By default, the Lens logs at INFO
level, this can be changed by overriding the LOG_LEVEL_DATALENS
option, however can only be done on Lens startup and will require a reboot if not.
Optional Configuration
There is also a further selection of optional configurations for given situations, see here for the full list.
Running the Lens
All of our Lenses are designed and built to be versatile, allowing them to be set up and run on a number of environments, including in cloud or on-premise. This is achieved through the use of Docker Containers. In addition to this, we now have full support for the Amazon Web Services Marketplace, where you can directly subscribe to and run your Lens from.
Local Docker Image
To run the Lens' Docker image locally, please first ensure you have Docker installed. Once installed, execute a docker run command with the following structure, and Docker will start the container and run the Lens from your downloaded image.
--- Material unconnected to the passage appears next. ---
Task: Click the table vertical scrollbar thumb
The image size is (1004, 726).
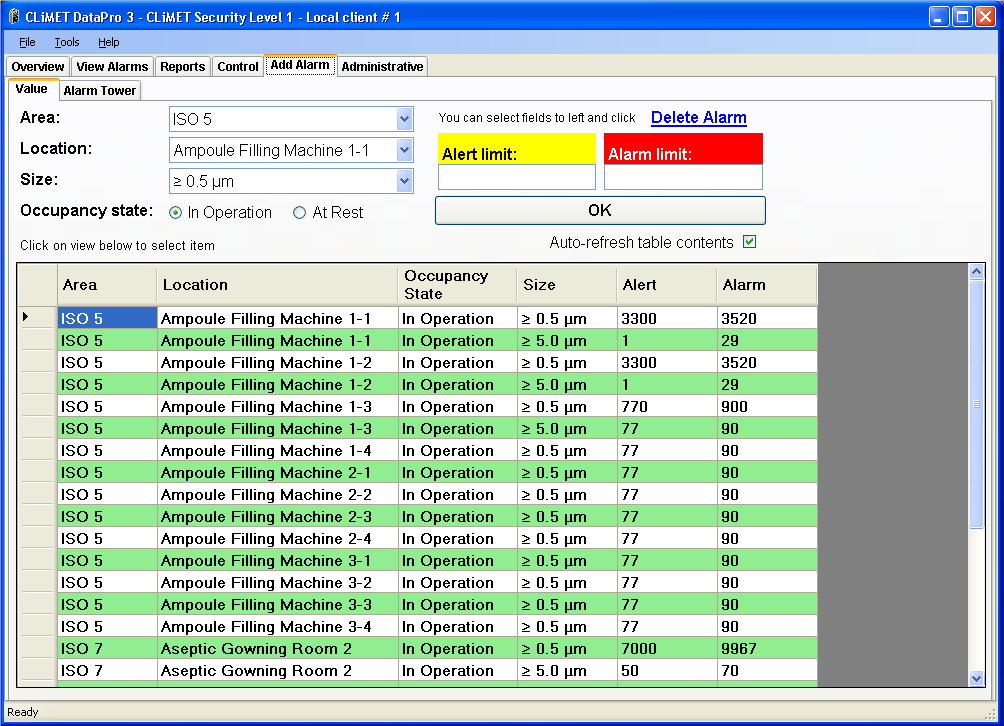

For UNIX based machines (macOS and Linux):
docker run \
-e LICENSE=<<<REQUEST LICENSE>>> \
-e LENS_DIRECTORY=file:///data/sqllens/ \
-e RECORD_PROVO=false \
-p 8080:8080 \
-v /User/DataLens/sqlens/:/data/sqllens/ \
lens-sql:latest
For Windows:
docker run ^
-e LICENSE=<<<REQUEST LICENSE>>> ^
-e LENS_DIRECTORY=file:///data/sqllens/ ^
-e RECORD_PROVO=false ^
-p 8080:8080 ^
-v //c//User/DataLens/sqlens/:/data/sqllens/ ^
lens-sql:latest
The above examples demonstrate how to override configuration options using environment variables in your Lens. Given the Lens is run on port 8080, line 5 exposes and binds that port of the host machine so that the APIs can be triggered. The -v
flag seen on line 6 mounts the working directory into the container; when the host directory of a bind-mounted volume doesn’t exist, Docker will automatically create this directory on the host for you. And finally, line 7 is the name and version of the Docker image you wish to run. For more information of running Docker Images, see the official Docs.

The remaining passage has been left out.